#### Input material ####

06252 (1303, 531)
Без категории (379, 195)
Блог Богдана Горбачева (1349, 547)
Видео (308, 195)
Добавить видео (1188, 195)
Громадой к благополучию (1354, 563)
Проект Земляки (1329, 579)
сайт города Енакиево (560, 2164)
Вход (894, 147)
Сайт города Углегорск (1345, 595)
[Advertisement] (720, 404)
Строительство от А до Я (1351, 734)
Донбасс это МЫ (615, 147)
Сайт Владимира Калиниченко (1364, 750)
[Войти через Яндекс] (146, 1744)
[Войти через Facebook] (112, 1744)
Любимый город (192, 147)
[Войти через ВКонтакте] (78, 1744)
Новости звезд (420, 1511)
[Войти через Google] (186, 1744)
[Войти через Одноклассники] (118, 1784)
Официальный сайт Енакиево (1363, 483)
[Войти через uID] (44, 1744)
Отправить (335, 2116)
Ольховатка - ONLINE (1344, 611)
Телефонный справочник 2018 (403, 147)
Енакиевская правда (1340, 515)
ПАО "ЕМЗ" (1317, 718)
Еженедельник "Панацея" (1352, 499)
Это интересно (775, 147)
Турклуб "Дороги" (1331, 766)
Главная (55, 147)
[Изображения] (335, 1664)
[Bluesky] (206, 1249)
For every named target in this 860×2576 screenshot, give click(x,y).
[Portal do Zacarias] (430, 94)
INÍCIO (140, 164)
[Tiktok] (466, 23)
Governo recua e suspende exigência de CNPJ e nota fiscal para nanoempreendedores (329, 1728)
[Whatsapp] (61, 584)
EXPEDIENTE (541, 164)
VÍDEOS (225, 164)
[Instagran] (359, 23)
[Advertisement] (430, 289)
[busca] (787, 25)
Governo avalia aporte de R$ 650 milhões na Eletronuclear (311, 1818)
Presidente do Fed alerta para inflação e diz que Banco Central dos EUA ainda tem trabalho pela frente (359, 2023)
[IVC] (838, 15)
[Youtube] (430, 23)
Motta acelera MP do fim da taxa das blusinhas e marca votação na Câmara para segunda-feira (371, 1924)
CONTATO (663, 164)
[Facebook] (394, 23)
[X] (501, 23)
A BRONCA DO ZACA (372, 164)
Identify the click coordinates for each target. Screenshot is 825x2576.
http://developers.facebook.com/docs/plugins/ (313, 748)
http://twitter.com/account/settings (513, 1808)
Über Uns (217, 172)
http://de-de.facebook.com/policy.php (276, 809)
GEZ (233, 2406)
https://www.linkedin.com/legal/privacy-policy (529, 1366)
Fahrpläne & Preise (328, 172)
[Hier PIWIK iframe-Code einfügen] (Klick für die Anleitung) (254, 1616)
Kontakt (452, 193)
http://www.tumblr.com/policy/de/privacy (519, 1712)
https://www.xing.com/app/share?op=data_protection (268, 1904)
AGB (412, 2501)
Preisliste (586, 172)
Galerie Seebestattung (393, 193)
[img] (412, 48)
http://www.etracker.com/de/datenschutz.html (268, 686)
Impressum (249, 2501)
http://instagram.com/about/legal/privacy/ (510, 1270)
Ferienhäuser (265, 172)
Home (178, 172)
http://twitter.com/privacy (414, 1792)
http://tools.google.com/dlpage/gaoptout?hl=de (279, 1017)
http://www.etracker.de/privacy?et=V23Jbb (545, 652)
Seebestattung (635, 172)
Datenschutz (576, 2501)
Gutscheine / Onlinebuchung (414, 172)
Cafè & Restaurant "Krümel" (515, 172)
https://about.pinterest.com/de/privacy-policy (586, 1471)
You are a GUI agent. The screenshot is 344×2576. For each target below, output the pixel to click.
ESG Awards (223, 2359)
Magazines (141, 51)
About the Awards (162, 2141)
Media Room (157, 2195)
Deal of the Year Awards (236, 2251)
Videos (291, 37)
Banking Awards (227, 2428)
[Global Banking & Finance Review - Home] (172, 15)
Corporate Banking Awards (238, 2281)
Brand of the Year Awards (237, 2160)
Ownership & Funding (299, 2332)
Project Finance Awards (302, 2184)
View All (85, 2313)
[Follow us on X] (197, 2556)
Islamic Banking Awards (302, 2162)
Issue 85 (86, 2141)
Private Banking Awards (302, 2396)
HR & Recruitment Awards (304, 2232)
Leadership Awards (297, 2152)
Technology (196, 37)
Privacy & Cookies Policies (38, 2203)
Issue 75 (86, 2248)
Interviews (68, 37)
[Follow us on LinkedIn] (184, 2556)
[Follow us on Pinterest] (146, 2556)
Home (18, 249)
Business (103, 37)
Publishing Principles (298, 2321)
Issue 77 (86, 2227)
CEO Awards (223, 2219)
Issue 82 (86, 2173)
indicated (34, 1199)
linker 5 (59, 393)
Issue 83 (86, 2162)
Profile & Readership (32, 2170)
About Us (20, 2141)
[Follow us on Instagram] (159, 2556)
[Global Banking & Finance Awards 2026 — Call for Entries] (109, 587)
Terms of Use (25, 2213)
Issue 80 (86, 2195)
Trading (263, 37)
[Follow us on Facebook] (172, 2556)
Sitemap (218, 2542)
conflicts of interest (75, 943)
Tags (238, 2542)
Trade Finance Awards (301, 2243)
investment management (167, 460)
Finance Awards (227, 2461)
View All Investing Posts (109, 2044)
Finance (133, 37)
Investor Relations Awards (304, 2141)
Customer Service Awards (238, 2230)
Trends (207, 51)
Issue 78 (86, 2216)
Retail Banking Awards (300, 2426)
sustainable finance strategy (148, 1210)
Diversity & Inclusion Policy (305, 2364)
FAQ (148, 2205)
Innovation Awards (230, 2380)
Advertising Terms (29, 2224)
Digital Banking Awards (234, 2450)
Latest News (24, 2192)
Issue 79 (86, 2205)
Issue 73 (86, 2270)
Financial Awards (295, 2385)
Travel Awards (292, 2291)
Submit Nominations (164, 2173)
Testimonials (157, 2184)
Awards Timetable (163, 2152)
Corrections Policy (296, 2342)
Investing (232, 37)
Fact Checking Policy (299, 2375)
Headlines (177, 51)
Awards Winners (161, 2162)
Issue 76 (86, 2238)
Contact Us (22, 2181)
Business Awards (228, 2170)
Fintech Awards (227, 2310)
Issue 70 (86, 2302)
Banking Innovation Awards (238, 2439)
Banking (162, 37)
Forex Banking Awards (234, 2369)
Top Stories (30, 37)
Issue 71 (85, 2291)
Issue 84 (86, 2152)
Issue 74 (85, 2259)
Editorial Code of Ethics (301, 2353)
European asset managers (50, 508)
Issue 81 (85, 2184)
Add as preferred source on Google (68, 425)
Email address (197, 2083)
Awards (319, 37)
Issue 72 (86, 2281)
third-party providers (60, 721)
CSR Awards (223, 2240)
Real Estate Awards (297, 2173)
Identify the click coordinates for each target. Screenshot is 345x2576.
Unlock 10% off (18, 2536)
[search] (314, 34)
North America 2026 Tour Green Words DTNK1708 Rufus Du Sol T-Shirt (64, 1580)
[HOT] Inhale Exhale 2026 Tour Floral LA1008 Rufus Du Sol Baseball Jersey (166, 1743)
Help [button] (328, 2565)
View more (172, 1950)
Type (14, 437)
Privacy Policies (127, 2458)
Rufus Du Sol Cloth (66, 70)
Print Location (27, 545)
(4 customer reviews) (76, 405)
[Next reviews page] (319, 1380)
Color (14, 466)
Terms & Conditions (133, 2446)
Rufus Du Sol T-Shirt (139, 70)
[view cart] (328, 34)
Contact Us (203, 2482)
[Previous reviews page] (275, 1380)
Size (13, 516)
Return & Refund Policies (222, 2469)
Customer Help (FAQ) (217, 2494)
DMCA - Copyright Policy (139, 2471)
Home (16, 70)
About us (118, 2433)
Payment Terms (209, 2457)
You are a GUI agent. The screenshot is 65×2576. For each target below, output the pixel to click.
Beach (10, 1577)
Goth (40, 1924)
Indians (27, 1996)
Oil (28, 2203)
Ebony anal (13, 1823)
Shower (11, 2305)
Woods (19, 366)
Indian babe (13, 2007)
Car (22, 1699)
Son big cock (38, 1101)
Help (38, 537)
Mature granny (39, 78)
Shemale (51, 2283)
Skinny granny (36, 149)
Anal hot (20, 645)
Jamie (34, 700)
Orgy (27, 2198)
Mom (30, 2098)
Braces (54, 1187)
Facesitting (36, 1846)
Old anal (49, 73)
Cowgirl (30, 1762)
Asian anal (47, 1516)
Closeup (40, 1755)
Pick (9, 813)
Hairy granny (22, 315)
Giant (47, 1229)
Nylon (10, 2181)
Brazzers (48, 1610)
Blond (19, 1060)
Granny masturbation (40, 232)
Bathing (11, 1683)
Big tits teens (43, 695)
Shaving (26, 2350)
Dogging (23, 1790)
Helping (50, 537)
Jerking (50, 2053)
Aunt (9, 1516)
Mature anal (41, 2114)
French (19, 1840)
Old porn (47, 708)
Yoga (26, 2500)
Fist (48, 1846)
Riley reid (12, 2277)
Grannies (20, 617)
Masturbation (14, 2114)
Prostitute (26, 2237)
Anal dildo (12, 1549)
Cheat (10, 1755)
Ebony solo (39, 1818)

####

[The problem] Starting with the first line of the data above, copy each line exactly until you reach the line with "Любимый город (192, 147)"; include that line as well.

[Answer box]
06252 (1303, 531)
Без категории (379, 195)
Блог Богдана Горбачева (1349, 547)
Видео (308, 195)
Добавить видео (1188, 195)
Громадой к благополучию (1354, 563)
Проект Земляки (1329, 579)
сайт города Енакиево (560, 2164)
Вход (894, 147)
Сайт города Углегорск (1345, 595)
[Advertisement] (720, 404)
Строительство от А до Я (1351, 734)
Донбасс это МЫ (615, 147)
Сайт Владимира Калиниченко (1364, 750)
[Войти через Яндекс] (146, 1744)
[Войти через Facebook] (112, 1744)
Любимый город (192, 147)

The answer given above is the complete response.